Charleston, S.C. – A Bluffton, S.C. water quality improvement effort will be featured Saturday, November 19 during the 18th International Conference on Shellfish Restoration (ICSR’16) at the Hyatt Place Charleston Historic District in Charleston, S.C. The conference is organized by the S.C. Sea Grant Consortium and runs November 16-19. Researchers, resource managers, businesses, shellfish farmers and community restoration practitioners worldwide will exchange information necessary to help restore molluscan shellfish populations, enhance the health of coastal ecosystems and improve water quality for shellfish survival, growth and harvest.

The overall theme for ISCR’16 is “Celebrating and Inspiring Healthy Coastal Communities,” with case studies and presentations scheduled by individuals and groups from nearly 20 states and nine countries. Kim Jones, watershed management division manager for the town of Bluffton, is Saturday’s keynote speaker. She plans to discuss the May River Watershed Action Plan, which grew out of the first closure of a section of May River oyster beds in 2009.

The shellfish industry long has been a critical component of the economy and culture of Bluffton. The 2009 closure prompted community leaders to come up with the 126-page May River Watershed Action Plan, which recommends strategies ranging from better disposal of pet waste to more use of pervious surface that soaks up water rather than hard surfaces for driveways and sidewalks.

§ Provided data
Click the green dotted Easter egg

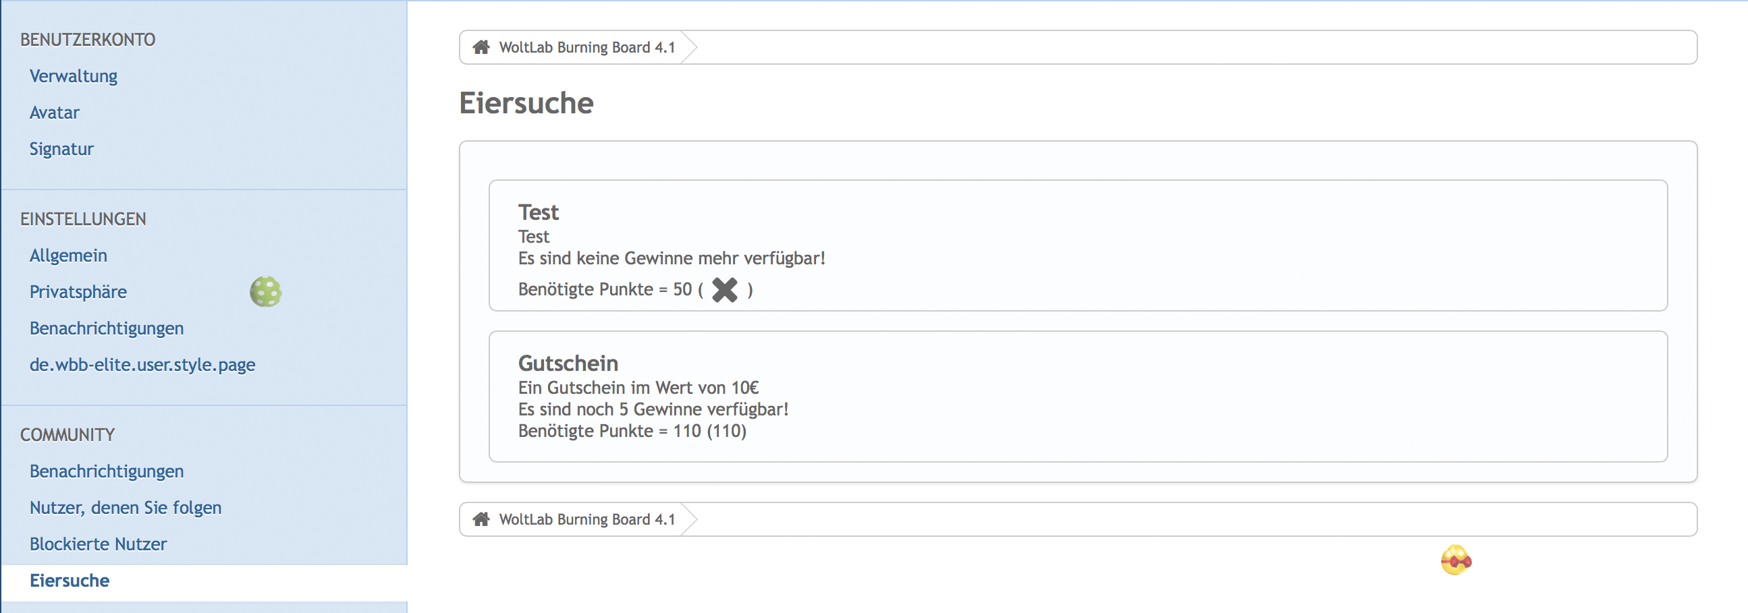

§ Exercise A
Answer each question from the article on the shellfish restoration conference.
(i) Which organization is organizing the conference?
(ii) Who is Saturday's keynote speaker, and what position does she hold?
(iii) How many pages long is the May River Watershed Action Plan?
§ Exercise B
Resume the article on the shellfish restoration conference, picking up after its final sentence.

§ Answer area A
(i) The S.C. Sea Grant Consortium.
(ii) Kim Jones, watershed management division manager for the town of Bluffton.
(iii) 126 pages.

§ Answer area B
Jones said she plans to talk about the process of bringing the community together to create the plan, and the successes and challenges along the way. The May River shellfish beds have been re-opened and closed several times since the plan was created in 2011. The plan is now in the phase of accessing the effectiveness of steps taken to this point, Jones said.

The Bluffton effort is one of several featured at the conference. A growing number of community groups and private enterprises have taken the lead in habitat restoration, resulting in more abundant shellfish populations and healthier ecosystems and communities.

Other sessions will address challenges and opportunities related to volunteer engagement, climate change, coastal development, shellfish diseases, shoreline stabilization, and resource management, policy and regulation.